For cancer, there may well be a way to solve the problem using a specialized AI, which works in an environment space simple enough that we can completely specify our goal. I assume though that we are using a general AI in all the hypothetical versions of the problem, which has the property ‘it’s working in an environment space large enough that we can’t specify what we want it to do’ or if it doesn’t know a priori it’s plans can affect the state of a far larger environment space which can affect the environment space it cares about, it may deduce this, and figure out a way to exploit this feature.

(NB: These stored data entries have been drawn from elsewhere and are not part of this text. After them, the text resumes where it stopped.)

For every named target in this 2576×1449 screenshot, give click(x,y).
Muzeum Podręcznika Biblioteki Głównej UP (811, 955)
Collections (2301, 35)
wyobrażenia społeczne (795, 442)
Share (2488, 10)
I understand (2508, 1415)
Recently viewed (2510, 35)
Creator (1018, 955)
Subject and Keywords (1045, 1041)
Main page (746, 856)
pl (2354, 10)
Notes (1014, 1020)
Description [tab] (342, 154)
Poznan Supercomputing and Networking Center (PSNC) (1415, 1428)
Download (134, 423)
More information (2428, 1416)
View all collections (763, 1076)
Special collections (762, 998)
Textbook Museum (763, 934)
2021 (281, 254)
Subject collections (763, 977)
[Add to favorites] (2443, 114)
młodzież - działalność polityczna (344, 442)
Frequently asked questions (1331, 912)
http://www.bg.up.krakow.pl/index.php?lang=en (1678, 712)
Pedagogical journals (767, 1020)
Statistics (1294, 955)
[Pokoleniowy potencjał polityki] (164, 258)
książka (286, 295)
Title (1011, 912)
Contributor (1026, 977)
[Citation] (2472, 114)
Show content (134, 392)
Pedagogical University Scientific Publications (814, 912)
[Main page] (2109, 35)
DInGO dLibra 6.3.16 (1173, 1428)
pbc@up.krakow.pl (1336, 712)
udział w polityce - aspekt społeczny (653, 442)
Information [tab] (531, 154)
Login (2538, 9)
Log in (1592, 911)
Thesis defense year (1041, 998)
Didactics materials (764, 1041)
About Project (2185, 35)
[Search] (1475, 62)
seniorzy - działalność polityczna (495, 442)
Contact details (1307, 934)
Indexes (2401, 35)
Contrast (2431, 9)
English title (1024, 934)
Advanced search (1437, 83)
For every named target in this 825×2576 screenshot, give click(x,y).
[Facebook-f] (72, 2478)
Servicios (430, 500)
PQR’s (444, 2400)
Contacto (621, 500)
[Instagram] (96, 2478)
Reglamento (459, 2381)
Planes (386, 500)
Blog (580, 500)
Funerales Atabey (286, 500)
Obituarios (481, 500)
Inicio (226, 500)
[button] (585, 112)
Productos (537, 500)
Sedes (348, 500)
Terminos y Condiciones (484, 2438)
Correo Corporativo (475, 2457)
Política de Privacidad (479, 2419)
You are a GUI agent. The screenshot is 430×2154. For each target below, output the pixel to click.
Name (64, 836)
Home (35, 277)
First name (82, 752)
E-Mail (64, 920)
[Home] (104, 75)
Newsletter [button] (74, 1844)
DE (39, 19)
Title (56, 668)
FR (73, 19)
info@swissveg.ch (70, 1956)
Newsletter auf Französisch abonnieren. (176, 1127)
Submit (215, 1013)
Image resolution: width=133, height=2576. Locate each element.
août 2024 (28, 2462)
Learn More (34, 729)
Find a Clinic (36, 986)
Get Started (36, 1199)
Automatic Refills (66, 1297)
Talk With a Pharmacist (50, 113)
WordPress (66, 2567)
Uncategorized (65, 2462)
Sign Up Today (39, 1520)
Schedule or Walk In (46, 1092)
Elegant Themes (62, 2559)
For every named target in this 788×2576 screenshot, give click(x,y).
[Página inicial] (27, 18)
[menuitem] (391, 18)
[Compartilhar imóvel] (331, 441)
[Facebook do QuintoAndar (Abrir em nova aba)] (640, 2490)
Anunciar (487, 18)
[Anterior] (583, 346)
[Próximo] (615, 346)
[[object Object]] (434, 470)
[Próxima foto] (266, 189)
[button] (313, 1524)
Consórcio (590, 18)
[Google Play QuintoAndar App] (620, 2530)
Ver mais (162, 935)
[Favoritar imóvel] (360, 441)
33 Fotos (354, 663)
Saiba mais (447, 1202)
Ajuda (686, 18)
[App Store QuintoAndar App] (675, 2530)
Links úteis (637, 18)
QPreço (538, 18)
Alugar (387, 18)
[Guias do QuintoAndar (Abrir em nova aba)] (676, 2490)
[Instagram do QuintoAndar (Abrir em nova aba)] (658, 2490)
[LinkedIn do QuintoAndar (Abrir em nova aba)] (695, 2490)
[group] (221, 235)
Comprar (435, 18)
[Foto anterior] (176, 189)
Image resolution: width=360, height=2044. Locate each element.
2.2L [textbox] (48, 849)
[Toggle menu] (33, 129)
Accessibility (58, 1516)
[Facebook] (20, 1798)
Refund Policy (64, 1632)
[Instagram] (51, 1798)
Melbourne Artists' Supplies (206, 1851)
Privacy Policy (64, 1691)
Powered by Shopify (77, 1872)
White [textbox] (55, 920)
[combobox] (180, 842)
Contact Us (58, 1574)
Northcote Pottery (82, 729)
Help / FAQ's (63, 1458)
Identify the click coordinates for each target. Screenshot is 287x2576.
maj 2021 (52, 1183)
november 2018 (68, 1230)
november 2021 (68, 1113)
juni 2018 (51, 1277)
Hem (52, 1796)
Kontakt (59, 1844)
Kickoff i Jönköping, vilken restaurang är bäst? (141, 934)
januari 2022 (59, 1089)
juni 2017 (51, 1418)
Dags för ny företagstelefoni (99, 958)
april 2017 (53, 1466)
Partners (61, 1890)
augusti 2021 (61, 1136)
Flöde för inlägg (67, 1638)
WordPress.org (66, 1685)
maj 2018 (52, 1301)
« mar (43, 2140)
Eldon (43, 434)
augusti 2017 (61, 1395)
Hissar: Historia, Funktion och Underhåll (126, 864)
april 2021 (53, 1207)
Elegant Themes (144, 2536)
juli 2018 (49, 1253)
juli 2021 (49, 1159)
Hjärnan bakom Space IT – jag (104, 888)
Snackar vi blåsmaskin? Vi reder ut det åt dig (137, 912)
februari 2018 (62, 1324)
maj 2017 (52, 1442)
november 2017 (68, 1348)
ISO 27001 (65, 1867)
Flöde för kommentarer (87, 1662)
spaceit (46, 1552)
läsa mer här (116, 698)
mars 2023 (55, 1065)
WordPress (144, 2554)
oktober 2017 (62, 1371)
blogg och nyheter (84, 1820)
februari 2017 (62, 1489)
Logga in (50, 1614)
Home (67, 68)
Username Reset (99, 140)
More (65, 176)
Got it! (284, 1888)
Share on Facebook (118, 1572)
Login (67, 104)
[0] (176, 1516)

I might be conflating Richard, Paul, and my own guesses here. But, I think part of the argument here is about what can happen before AGI, that gives us lines of hope to pursue.
Like, my-model-of-Paul wants various tools for amplifying his own thought to (among other things) help think about solving the longterm alignment problem. And the question is whether there are ways of doing that that actually help when trying to solve the sorts of problems Paul wants to solve. We’ve successfully augmented human arithmetic and chess. Are there tools we actually wish we had, that narrow AI meaningfully helps with,
I’m not sure if Richard has a particular strategy in mind, but I assume he’s exploring the broader question of “what useful things can we build that will help navigate x-risk”
The original dialogs were exploring the concept of pivotal acts that could change humanity’s strategic position. Are there AIs that can execute pivotal acts that are more like calculators and Deep Blue than like autonomous moon-base-builders? (I don’t know if Richard actually shares the pivotal act / acute risk period frame, or was just accepting it for sake of argument)
The problem is not with whether we call the AI AGI or not, it’s whether we can either 1) fully specify our goals in the environment space it’s able to model (or otherwise not care too deeply about the environment space it’s able to model), or 2) verify the effects of the actions it says to do have no disastrous consequences.
To determine whether a tool AI can be used to solve problems Paul wants to solve, or execute pivotal acts, we need a to both 1) determine that the environment is small enough for us to accurately express our goal, and 2) ensure the AI is unable to infer the existence of a broader environment.
(meta note: I’m making a lot of very confident statements, and very few are of the form “<statement>, unless <other statement>, then <statement> may not be true”. This means I am almost certainly overconfident, and my model is incomplete, but I’m making the claims anyway so that they can be developed)
This is what I came here to say! I think you point out a crisp reason why some task settings make alignment harder than others, and why we get catastrophically optimized against by some kinds of smart agents but not others (like Deep Blue).